Syaifullah menetap di RW 10 sejak 1971. Saat itu ia masih duduk di bangku sekolah dasar. Ia yakin dengan ingatannya bahwa bantaran Kali Jodo saat itu sudah beroperasi sebagai tempat hiburan malam. "Saat itu Kali Jodo sudah ada dan sudah seperti itu," ujarnya sambil membenarkan posisi duduknya.(Baca:Januari 2015, Penggusuran Kalijodo Dimulai)
Beragam cerita heboh di Kali Jodo tak membuat ia kaget. Isu penggusuran seperti yang beredar saat ini bukan hal baru baginya. Pada masa kepemimpinan Wali Kota Jakarta Barat Sutardjianto, lokalisasi yang menempati wilayah administrasi Jakarta Barat diratakan dengan tanah, berganti menjadi lapangan. "Saat itu protes juga banyak," ujarnya.
Cerita heboh tak berhenti sampai di situ. Ia juga ingat, pada Maret 2013 ada dua kelompok warga pendatang, Makassar dan Jawa Barat, yang terlibat bentrok.
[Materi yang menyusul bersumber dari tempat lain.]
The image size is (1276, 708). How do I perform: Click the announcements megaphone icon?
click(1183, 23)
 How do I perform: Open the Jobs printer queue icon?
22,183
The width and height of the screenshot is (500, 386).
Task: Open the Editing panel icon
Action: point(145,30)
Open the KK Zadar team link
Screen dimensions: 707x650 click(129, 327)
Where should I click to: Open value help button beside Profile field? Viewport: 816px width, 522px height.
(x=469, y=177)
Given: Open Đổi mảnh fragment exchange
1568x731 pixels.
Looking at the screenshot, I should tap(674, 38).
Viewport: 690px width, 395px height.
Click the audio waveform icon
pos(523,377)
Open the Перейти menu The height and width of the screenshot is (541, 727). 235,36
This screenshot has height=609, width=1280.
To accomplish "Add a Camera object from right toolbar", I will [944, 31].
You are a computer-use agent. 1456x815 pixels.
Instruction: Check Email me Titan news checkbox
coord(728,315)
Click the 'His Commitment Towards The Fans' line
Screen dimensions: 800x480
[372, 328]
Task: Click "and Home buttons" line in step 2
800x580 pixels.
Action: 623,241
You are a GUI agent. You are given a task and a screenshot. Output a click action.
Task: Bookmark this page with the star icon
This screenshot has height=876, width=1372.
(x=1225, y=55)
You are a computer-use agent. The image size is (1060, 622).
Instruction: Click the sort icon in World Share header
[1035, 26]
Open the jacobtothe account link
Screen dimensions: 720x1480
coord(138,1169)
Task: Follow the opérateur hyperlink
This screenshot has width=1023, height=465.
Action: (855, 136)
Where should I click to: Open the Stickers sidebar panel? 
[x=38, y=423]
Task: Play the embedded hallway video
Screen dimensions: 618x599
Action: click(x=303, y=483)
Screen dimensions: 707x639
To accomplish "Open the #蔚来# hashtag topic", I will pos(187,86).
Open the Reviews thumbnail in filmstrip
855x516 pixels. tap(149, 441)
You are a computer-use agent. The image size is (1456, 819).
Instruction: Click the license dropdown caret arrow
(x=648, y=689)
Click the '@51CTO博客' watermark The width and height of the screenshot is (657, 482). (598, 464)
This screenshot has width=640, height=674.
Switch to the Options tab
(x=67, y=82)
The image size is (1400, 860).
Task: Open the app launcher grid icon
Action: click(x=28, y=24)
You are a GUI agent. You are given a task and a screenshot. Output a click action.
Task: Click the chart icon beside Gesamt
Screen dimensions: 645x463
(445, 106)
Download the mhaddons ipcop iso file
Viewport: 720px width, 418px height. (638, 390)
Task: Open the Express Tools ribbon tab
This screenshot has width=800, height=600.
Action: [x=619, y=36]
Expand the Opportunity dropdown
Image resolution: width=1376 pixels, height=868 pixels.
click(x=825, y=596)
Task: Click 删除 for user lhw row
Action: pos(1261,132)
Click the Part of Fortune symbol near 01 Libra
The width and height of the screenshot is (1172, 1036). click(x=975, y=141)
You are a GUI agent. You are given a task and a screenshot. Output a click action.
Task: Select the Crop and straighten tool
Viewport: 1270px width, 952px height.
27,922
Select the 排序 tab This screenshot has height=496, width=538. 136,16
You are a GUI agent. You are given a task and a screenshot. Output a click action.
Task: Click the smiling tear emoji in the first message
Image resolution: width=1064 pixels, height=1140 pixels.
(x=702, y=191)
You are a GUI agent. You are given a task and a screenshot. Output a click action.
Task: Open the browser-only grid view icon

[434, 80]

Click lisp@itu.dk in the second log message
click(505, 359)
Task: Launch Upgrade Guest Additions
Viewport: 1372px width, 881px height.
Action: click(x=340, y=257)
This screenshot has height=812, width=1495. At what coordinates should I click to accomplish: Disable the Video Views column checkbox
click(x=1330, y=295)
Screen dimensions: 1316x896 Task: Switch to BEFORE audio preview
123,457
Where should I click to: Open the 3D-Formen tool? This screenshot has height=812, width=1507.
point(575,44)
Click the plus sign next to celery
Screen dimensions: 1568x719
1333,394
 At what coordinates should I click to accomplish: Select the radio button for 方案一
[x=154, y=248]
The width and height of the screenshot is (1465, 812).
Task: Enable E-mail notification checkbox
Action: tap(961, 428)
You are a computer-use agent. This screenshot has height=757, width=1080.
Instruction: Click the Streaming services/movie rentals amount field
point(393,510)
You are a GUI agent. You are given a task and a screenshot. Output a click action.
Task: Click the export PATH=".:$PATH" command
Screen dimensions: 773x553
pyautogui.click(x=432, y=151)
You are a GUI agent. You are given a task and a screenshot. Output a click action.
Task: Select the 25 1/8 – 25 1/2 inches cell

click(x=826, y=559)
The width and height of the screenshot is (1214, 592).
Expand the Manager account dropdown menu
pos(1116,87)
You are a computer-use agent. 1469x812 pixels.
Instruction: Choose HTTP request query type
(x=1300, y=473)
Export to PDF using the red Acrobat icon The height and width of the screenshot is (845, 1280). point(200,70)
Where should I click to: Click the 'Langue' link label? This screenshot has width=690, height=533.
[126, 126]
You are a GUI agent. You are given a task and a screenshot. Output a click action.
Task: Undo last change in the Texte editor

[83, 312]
Tak jelas benar awal mula bentrokan, tetapi, akibat bentrokan itu, seluruh warga RW 10 yang perempuan harus mengungsi di masjid di dekat kantor Kecamatan Tambora. "Warga pendatang asal Jawa Barat yang laki-laki tak ada yang di sini. Ada yang di rumah saudara, ada yang di kampungnya di Jawa Barat," ujarnya mengenang peristiwa yang sempat menghadirkan hujan batu dan anak panah itu.